RQ 0.8 is standard for mixed metabolism. High carbohydrate intake pushes RQ toward 1.0; fasting or ketogenic states may lower RQ. RQ affects the PaCO2/RQ term — a higher RQ reduces the CO2 correction and increases calculated PAO2 slightly.
Yes. With normal PaCO2 (40 mmHg) and RQ 0.8 at sea level, room-air PAO2 is approximately 100 mmHg — higher than the commonly cited "100% oxygen saturation" reference because alveolar PO2 exceeds arterial PO2 when gas exchange is efficient.
Yes, when ventilator FiO2 is known and PaCO2 is measured from an arterial blood gas sampled near documented ventilator settings. PEEP and mean airway pressure do not appear directly in the simplified equation — they affect gas exchange efficiency reflected in the A-a gradient, not in PAO2 calculation itself.
The equation assumes uniform alveolar gas composition, steady-state CO2, known FiO2, and a single RQ value.

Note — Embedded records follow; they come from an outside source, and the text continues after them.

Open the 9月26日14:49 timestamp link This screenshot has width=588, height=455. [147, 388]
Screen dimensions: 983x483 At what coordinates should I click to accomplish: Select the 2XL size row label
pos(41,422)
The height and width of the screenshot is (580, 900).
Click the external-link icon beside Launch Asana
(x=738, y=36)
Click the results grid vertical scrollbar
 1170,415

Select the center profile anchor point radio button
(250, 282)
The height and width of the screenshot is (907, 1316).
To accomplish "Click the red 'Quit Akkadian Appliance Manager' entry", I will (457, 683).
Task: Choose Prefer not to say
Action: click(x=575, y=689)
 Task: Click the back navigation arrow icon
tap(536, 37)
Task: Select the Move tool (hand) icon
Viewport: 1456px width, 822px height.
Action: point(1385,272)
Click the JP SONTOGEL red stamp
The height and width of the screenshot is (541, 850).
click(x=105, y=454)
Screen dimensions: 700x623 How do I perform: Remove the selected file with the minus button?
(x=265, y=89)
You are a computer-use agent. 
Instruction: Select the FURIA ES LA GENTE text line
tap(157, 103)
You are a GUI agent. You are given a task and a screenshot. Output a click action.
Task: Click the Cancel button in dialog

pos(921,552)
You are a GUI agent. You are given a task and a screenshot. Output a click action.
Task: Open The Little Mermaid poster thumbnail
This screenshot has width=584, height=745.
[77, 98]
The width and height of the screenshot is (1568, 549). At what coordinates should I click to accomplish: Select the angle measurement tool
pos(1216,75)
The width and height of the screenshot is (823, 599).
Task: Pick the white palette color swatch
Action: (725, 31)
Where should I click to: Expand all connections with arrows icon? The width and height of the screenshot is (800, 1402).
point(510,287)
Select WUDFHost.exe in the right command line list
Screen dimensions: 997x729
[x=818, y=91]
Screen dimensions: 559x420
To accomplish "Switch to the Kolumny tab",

It does not account for diffusion limitation, shunt, or V/Q heterogeneity — those appear when comparing calculated PAO2 to measured PaO2 via the A-a gradient.
No. PAO2 is an estimate for educational and calculation-checking purposes. Clinical decisions require measured PaO2, pH, PaCO2, hemoglobin, oxygen saturation, clinical context, and qualified interpretation — not calculated PAO2 alone.